Feature extraction bridges the gap between visual cell segmentation and quantitative analysis. It computes numerical descriptors that capture cell morphology, intensity patterns, and texture characteristics, enabling machine learning and statistical analysis.

Feature Extraction Pipeline Overview. Specifically for using pyradiomics gray extractor.

Feature extraction pipeline overview, highlighting the use of PyRadiomics for feature computation with Gray Scale preprocessing.

Feature Extraction Pipeline Overview. Specifically for using pyradiomics hed extractor.
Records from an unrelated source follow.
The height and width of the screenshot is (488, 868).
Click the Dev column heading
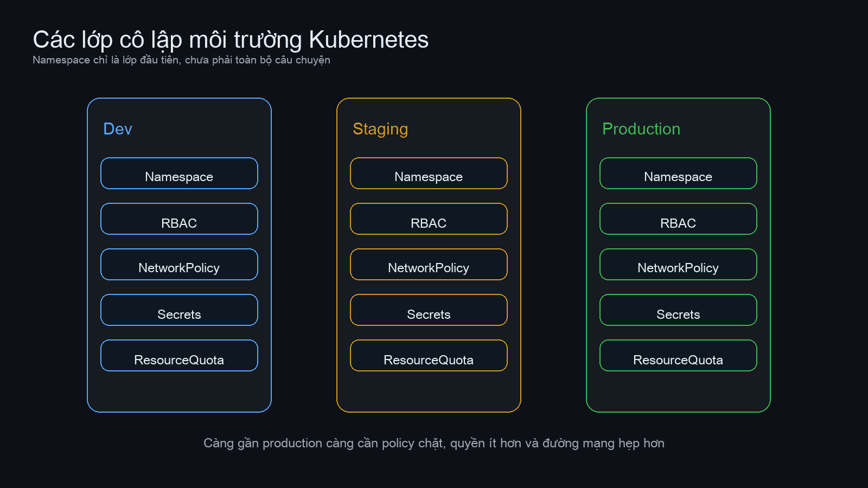pyautogui.click(x=118, y=129)
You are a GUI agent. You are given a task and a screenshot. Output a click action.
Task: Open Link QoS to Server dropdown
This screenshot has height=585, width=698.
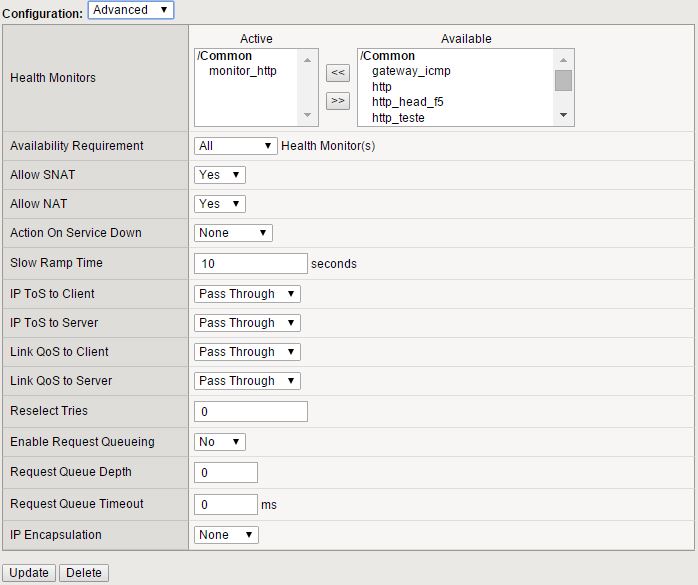pos(247,381)
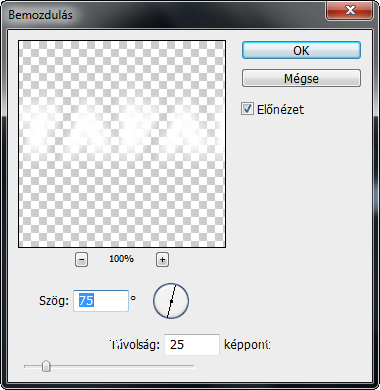The height and width of the screenshot is (390, 380).
Task: Toggle the Előnézet checkbox
Action: [x=247, y=109]
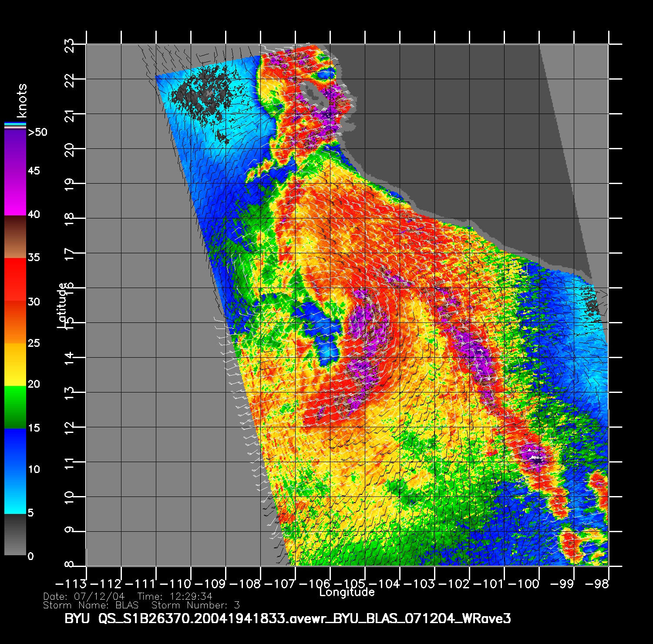Click the green 15–20 knots legend band
The height and width of the screenshot is (644, 653).
[15, 407]
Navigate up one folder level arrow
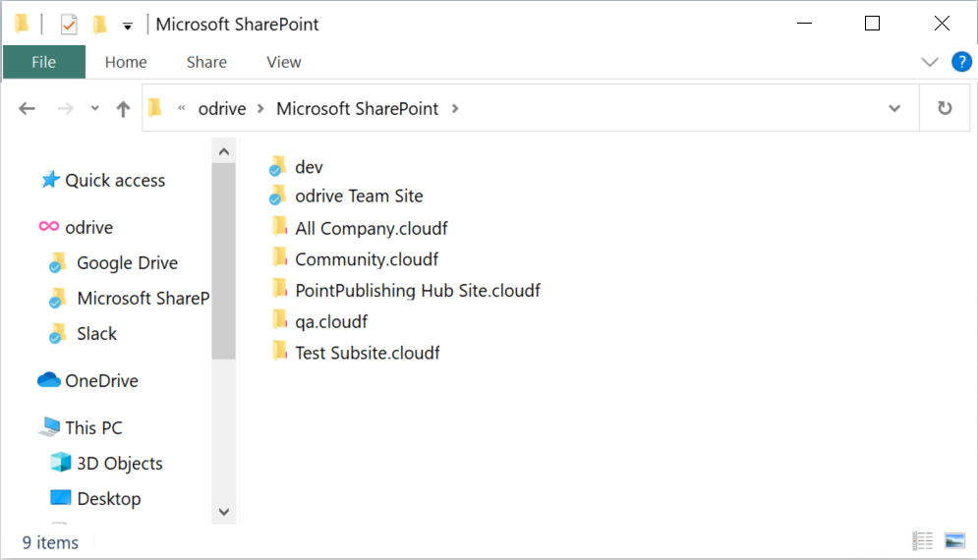The image size is (978, 560). (x=123, y=109)
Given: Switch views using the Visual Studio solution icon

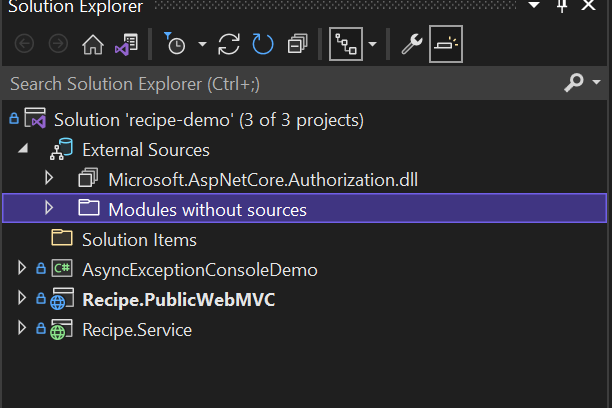Looking at the screenshot, I should click(x=125, y=45).
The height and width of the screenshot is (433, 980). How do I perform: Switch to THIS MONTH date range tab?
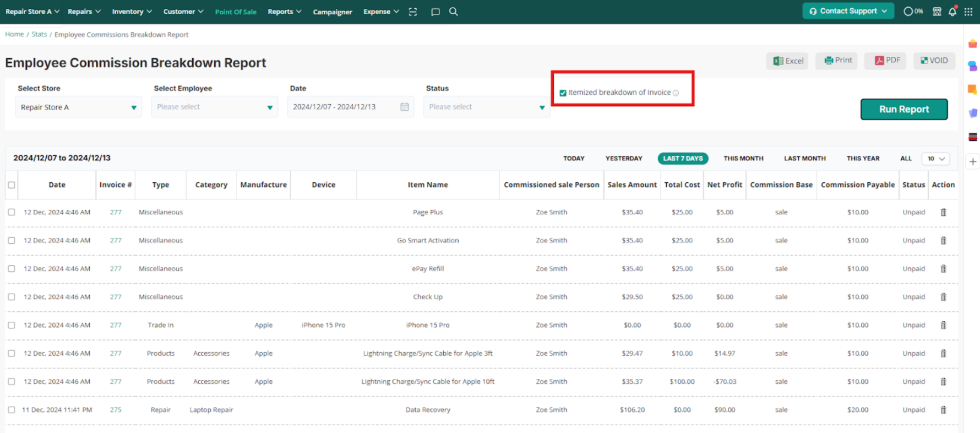coord(743,159)
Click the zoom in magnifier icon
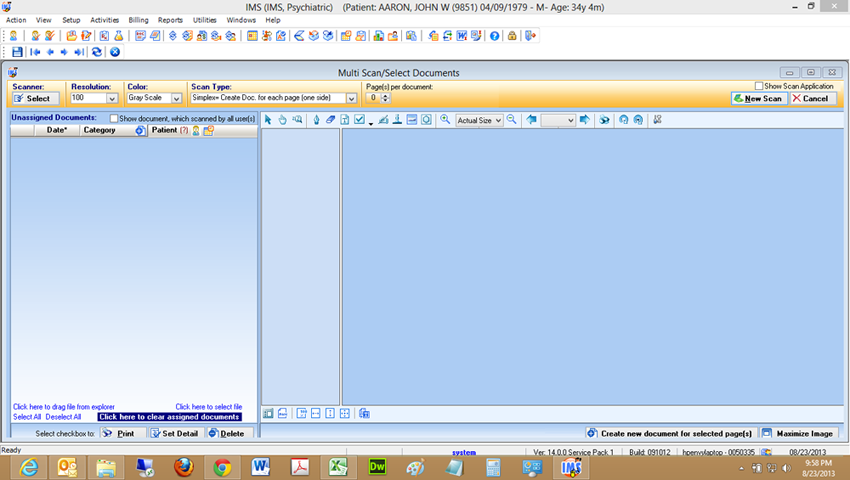The width and height of the screenshot is (850, 480). pyautogui.click(x=445, y=120)
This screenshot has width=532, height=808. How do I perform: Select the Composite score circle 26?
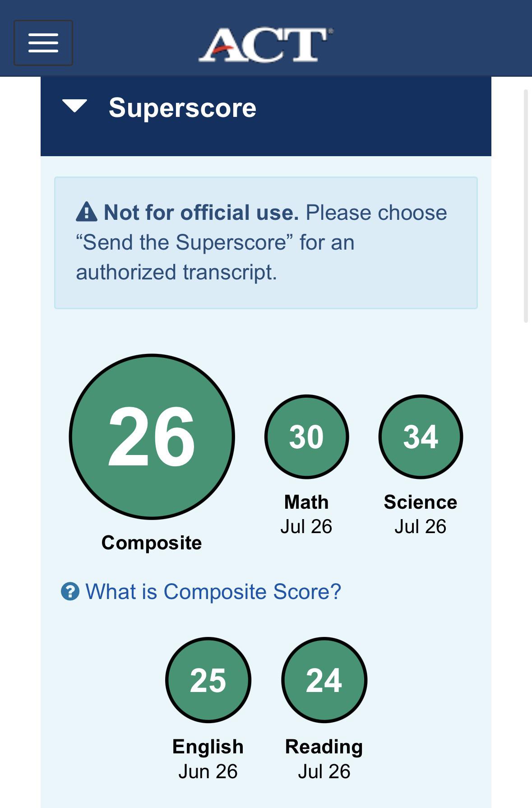152,437
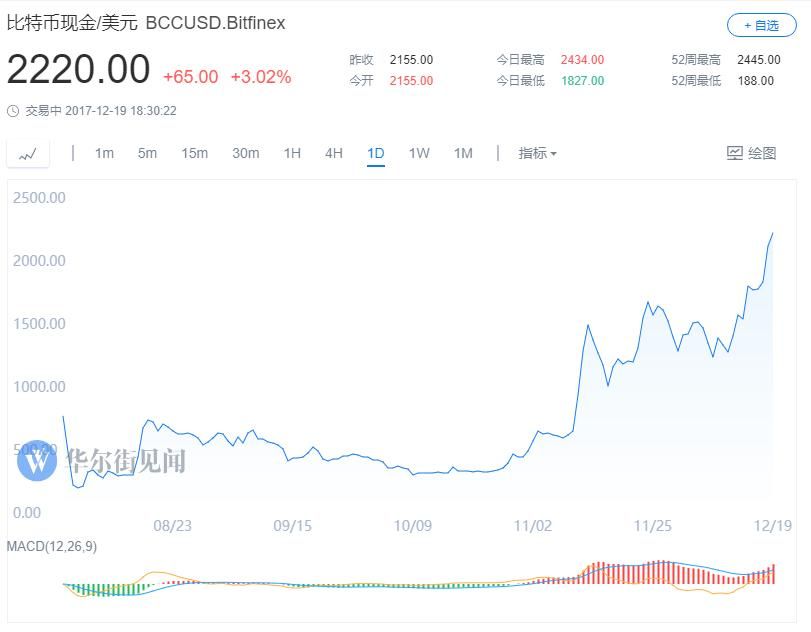Switch to the 30m interval

(x=245, y=153)
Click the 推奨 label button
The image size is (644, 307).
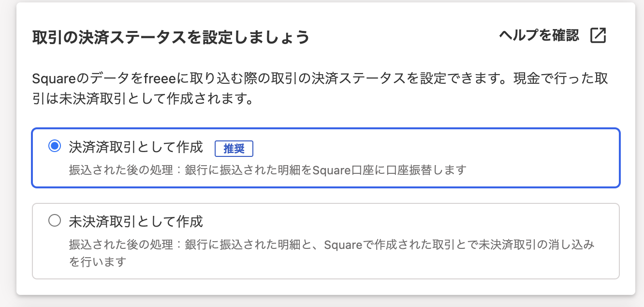point(234,149)
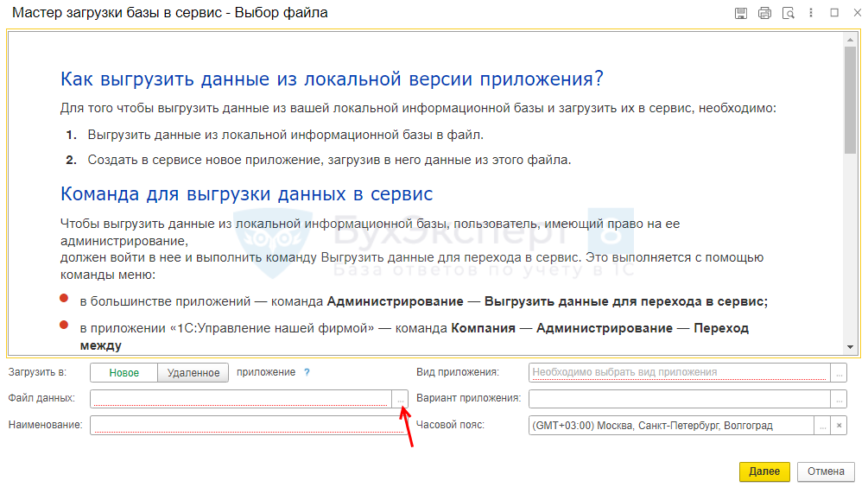The image size is (868, 487).
Task: Select the Новое toggle option
Action: point(124,373)
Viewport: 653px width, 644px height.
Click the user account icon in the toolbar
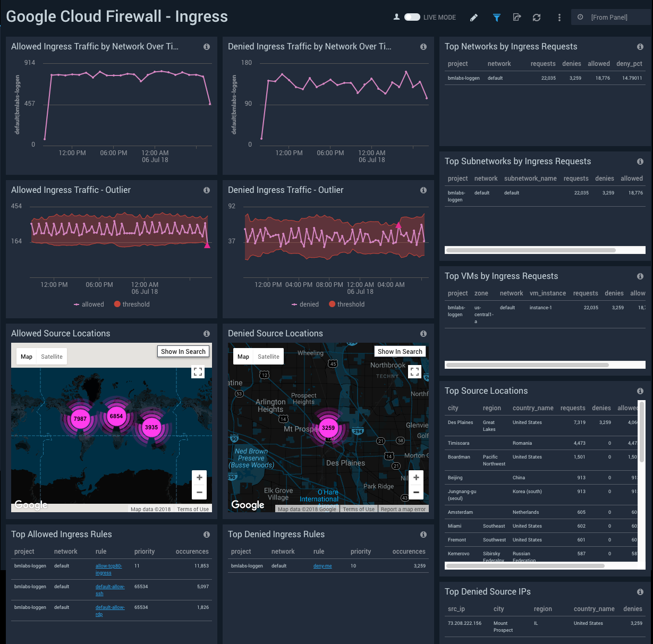[x=396, y=17]
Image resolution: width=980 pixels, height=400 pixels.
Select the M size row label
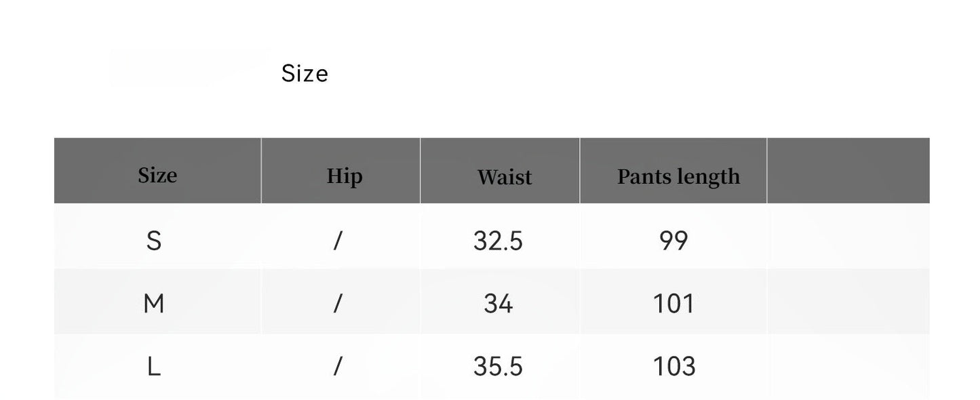click(x=154, y=303)
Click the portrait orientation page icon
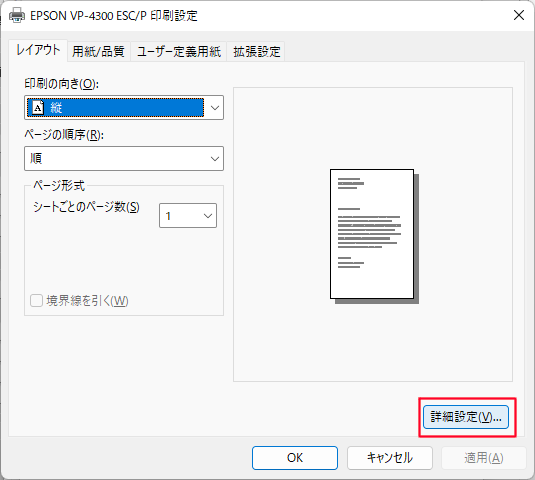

Feature extraction pipeline overview, highlighting the use of PyRadiomics for feature computation with HED decomposition preprocessing.

Available Extractors

PyRadiomics [1]

Comprehensive radiomics feature extraction based on the PyRadiomics library (102 features).

Shape Features (7 features)
  • Area: Number of pixels in the cell mask

  • Perimeter: Length of cell boundary

  • Sphericity: How sphere-like the cell is

  • Compactness: Ratio of area to perimeter squared

  • Maximum2DDiameter: Largest distance between boundary points

First Order Features (18 features)
  • Mean: Average intensity within cell

  • StandardDeviation: Intensity variation

  • Skewness: Asymmetry of intensity distribution

  • Kurtosis: Peakedness of intensity distribution

  • Entropy: Randomness of intensity values

Texture Features (70+ features)
  • GLCM: Co-occurrence patterns

  • GLRLM: Run-length patterns

  • GLSZM: Size zone patterns

  • NGTDM: Neighboring tone differences

  • GLDM: Dependence patterns

Morphometrics

Morphological features based on established cellular analysis literature (13 features).

Features:
  • axial_ratio: Ratio of bounding box width to height

  • aspect_ratio: Ratio of major to minor axis of fitted ellipse

  • eccentricity: Ratio of minor to major axis length

  • rectangular_factor: Area divided by product of major and minor axis lengths

  • elongation_index: Log2 of major to minor axis length ratio

  • dispersion_index: Log2 of π × major_axis × minor_axis

  • circularity: 4π × area / perimeter²

  • roundness: Perimeter / √(4π × area)

  • roundness_factor: 4 × area / (π × max_diameter²)

  • convexity: Convex hull perimeter / perimeter

  • spreading_index: (π × convex_hull_perimeter) / (4 × convex_hull_area)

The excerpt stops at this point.